Set problem:
Check each statement against the book review below. Answer yes or no for each, and quote the words of the review that decide it. (a) Jake Epping teaches high school English in Lisbon Falls, Maine. (b) The review gives the book a rating of 4/5. (c) The portal Al shows Jake is in the diner's basement.

Page extract:
- - - - - - -

Thursday, November 22, 2018

Review: 11/22/63 by Stephen King


Rate:
5/5

Goodreads Description:
Life can turn on a dime—or stumble into the extraordinary, as it does for Jake Epping, a high school English teacher in Lisbon Falls, Maine. While grading essays by his GED students, Jake reads a gruesome, enthralling piece penned by janitor Harry Dunning: fifty years ago, Harry somehow survived his father’s sledgehammer slaughter of his entire family. Jake is blown away...but an even more bizarre secret comes to light when Jake’s friend Al, owner of the local diner, enlists Jake to take over the mission that has become his obsession—to prevent the Kennedy assassination. How? By stepping through a portal in the diner’s storeroom, and into the era of Ike and Elvis, of big American cars, sock hops, and cigarette smoke... Finding himself in warmhearted Jodie, Texas, Jake begins a new life. But all turns in the road lead to a troubled loner named Lee Harvey Oswald. The course of history is about to be rewritten...and become heart-stoppingly suspenseful.

- - - - - - -

Records supplied:
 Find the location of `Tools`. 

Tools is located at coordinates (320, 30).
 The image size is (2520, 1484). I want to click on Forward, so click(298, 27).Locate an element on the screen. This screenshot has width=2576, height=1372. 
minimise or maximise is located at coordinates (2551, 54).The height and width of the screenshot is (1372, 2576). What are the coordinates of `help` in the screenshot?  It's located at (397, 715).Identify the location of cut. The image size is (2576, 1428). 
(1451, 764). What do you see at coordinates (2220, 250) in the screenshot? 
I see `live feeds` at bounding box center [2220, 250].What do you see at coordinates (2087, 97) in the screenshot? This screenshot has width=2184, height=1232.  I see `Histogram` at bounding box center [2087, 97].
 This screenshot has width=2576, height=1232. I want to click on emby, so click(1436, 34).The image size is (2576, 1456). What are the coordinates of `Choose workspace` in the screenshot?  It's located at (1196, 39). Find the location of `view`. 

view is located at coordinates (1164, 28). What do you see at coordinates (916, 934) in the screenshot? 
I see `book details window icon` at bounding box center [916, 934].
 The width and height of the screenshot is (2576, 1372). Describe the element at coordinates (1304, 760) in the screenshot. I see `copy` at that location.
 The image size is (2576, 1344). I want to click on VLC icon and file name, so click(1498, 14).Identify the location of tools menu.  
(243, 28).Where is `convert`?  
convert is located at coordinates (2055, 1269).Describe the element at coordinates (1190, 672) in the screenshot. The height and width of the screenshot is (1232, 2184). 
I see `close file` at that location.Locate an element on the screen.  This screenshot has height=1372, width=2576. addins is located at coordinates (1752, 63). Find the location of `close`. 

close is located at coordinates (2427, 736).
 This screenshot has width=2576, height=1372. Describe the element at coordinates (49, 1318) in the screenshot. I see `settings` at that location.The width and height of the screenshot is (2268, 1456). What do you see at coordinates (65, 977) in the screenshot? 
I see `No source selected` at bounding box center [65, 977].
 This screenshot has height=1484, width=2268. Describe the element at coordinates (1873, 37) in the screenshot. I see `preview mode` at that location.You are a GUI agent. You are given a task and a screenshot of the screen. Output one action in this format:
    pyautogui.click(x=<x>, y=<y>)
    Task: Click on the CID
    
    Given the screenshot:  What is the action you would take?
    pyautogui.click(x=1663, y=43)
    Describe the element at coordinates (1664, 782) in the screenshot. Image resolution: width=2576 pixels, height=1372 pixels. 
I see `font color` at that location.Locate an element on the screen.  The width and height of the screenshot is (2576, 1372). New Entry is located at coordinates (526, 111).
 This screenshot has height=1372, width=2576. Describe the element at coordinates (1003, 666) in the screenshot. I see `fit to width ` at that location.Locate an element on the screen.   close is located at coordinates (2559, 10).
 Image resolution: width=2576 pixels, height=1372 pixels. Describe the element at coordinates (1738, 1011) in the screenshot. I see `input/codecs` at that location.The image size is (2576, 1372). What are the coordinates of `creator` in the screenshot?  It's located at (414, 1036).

- - - - - - -

Reply to the task:
(a) Yes: "a high school English teacher in Lisbon Falls, Maine"
(b) No: "5/5"
(c) No: "a portal in the diner’s storeroom"